DoNOF 2.0: A modern Open-Source Electronic Structure Program for Natural Orbital Functionals

DoNOF 2.0: A modern Open-Source Electronic Structure Program for Natural Orbital Functionals
Notice: This research summary and analysis were automatically generated using AI technology. For absolute accuracy, please refer to the [Original Paper Viewer] below or the Original ArXiv Source.

In this work, we present the second version of the Donostia Natural Orbital Functional Software, an open-source program for natural orbital functional calculations. The new release incorporates improved optimization algorithms, capabilities for excited-state computations, support for ab initio molecular dynamics, and integration with the libcint library. DoNOF 2.0 also extends its property toolbox by enabling the evaluation of nonlinear optical responses, including static polarizabilities and higher-order hyperpolarizabilities via a finite-field Romberg-Richardson scheme. Program Summary [Title: DoNOF; Developer’s repository link: http://github.com/DoNOF/; Program’s Manual link: https://donof.readthedocs.io/; Licensing provisions: GPLv3; Programming language: Fortran; additional implementations available in Python (PyNOF) and Julia (DoNOF.jl); Multinode capability: Support for distributed execution through a hybrid OpenMPI and OpenMP implementation]


💡 Research Summary

This paper presents DoNOF 2.0, the second major version of the Donostia Natural Orbital Functional software, an open-source program dedicated to electronic structure calculations using Natural Orbital Functional Theory (NOFT). The development addresses the practical challenges of implementing one-particle reduced density matrix (1RDM) functional theory, which offers a promising route to capturing static correlation effects at a computational cost comparable to Hartree-Fock or Density Functional Theory.

The core theoretical challenge in NOFT is the N-representability problem of the two-particle reduced density matrix (2RDM). Since the exact functional form is unknown, DoNOF employs a bottom-up strategy, progressively imposing necessary N-representability conditions to construct physically meaningful approximate functionals, leading to the families of Piris NOFs (PNOFs) and Global NOFs (GNOFs). The paper details the electron-pairing models used in these functionals, where the orbital space is divided into subspaces for unpaired electrons (ΩI) and paired electrons (ΩII). Within each pairing subspace ΩII, a sum rule constrains the occupation numbers of one strongly doubly occupied orbital and several weakly doubly occupied orbitals to sum to one.

A significant focus of DoNOF 2.0 is the modernization of its optimization algorithms. For occupation number (ON) optimization, the software introduces two transformation techniques—trigonometric mapping and softmax mapping—that automatically satisfy the pairing constraints by reparameterizing the ONs in terms of unconstrained auxiliary variables. For the more computationally demanding natural orbital (NO) optimization, the program shifts from iterative diagonalization to an orbital-rotation approach. It innovatively adopts the ADAM (Adaptive Moment Estimation) optimization algorithm, commonly used in deep learning, which relies solely on gradient information. This eliminates the need for expensive Hessian evaluations, greatly enhancing computational efficiency and reducing memory overhead.

Implementation-wise, DoNOF is written in Fortran and supports hybrid OpenMP/MPI parallel execution for both single-node and multi-node calculations. It leverages established libraries: LAPACK for linear algebra and the libcint library for evaluating one- and two-electron integrals, enabling support for various Gaussian basis sets. User input is managed through free-format namelists (INPRUN and NOFINP), offering control over calculation types (single-point energy, gradient, Hessian, geometry optimization, dynamics) and optimization parameters.

The new version introduces several major enhancements. It now includes capabilities for excited-state computations and direct ab initio molecular dynamics simulations. A notable expansion is its property toolbox, which now allows for the evaluation of nonlinear optical properties (NLOPs).
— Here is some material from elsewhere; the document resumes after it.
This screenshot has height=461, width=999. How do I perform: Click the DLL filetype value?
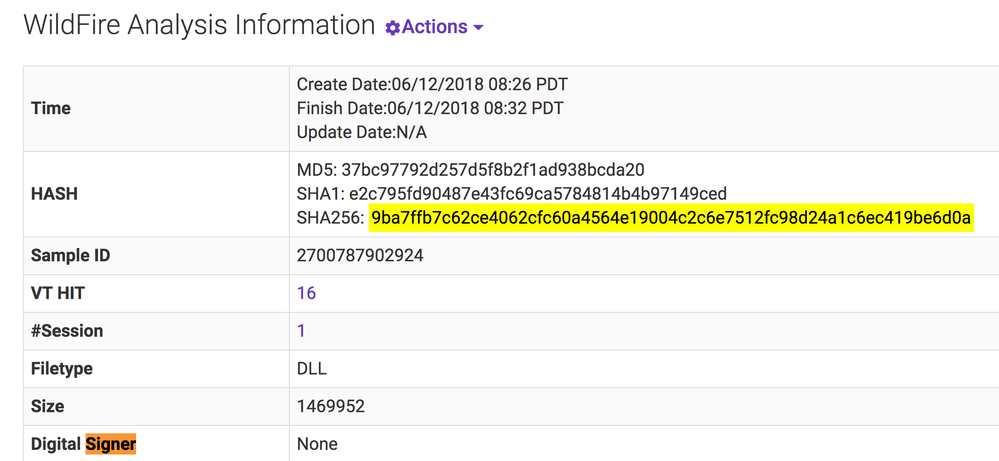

This is achieved by implementing a finite-field Romberg-Richardson extrapolation scheme to compute static polarizabilities and higher-order hyperpolarizabilities, providing a valuable tool for studying molecular optical responses.
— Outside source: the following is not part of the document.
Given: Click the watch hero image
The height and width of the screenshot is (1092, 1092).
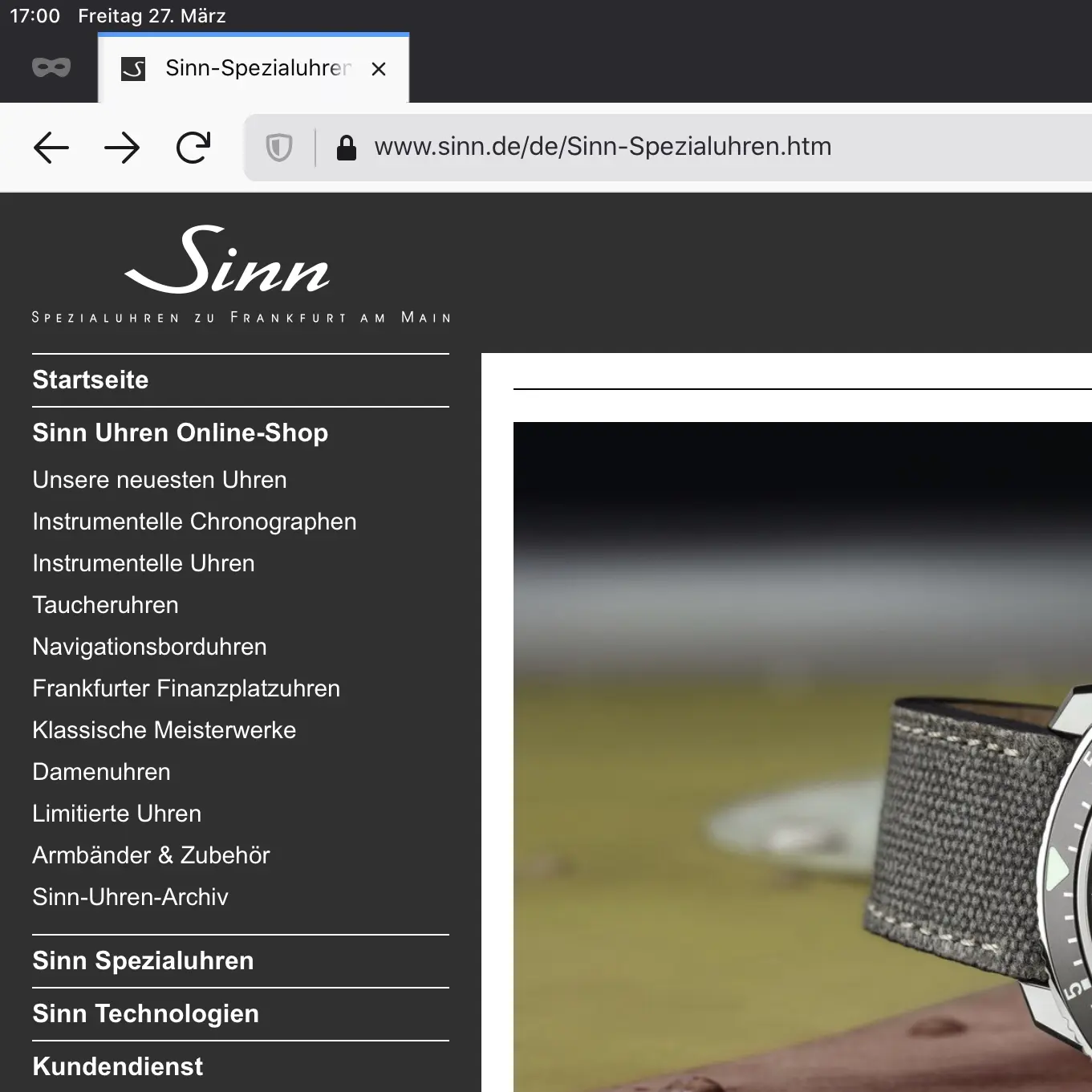Looking at the screenshot, I should click(802, 756).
In summary, DoNOF 2.0 represents a substantial advancement in the practical application of NOFT. By integrating modern optimization algorithms (like ADAM), expanding its scope to dynamical and response properties, and improving usability through library integration and documentation, it evolves from a specialized research code into a robust, open-source platform. It positions itself as a competitive alternative for studying complex chemical systems where multireference character is important, such as transition metal complexes, radicals, and extended systems with strong electron correlation.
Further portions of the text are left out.